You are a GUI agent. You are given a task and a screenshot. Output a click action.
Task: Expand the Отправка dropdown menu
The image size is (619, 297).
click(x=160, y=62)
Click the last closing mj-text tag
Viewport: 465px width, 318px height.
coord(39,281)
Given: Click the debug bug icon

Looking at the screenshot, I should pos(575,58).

* * *

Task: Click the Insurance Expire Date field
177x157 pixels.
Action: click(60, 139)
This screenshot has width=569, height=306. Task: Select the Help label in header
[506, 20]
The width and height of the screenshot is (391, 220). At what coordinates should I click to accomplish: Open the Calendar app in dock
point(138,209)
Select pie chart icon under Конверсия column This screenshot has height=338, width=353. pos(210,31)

--

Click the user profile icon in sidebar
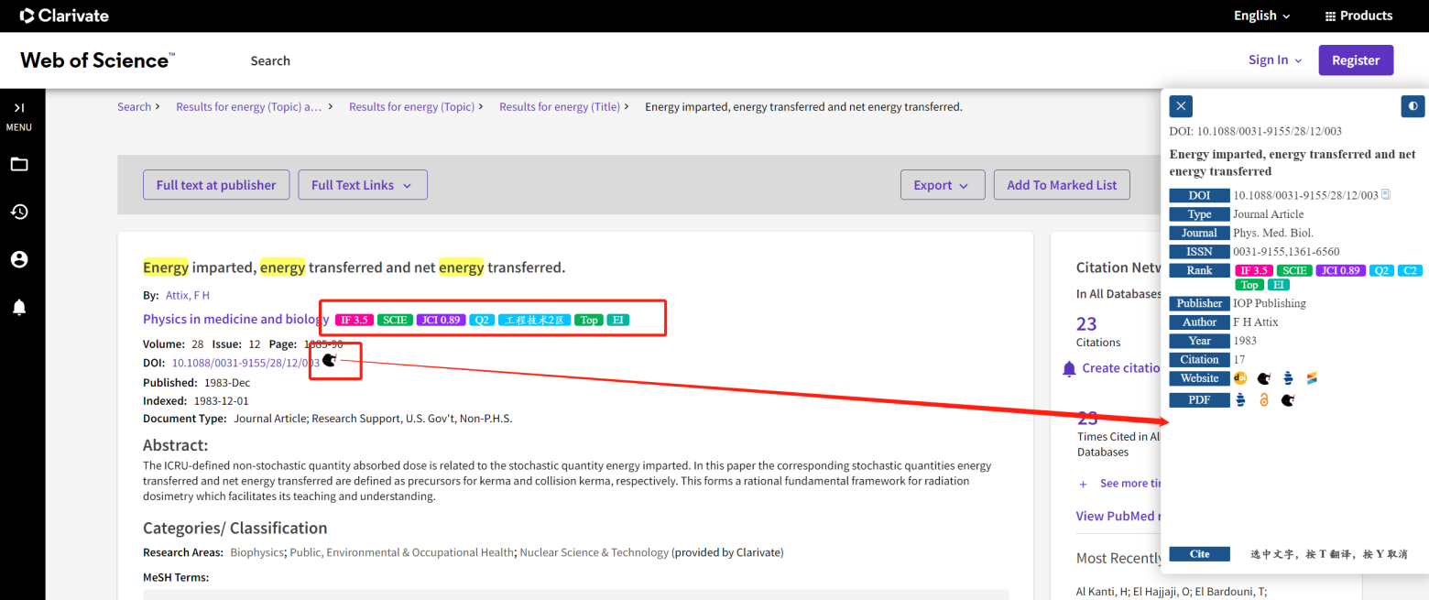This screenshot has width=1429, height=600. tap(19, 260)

• [Your objective]: Output should match, line for line, the stretch of the material above from the line holding "The width and" through the line holding "Select pie chart".

• [Response to this task]:
The width and height of the screenshot is (391, 220). At what coordinates should I click to accomplish: Open the Calendar app in dock
point(138,209)
Select pie chart icon under Конверсия column This screenshot has height=338, width=353. pos(210,31)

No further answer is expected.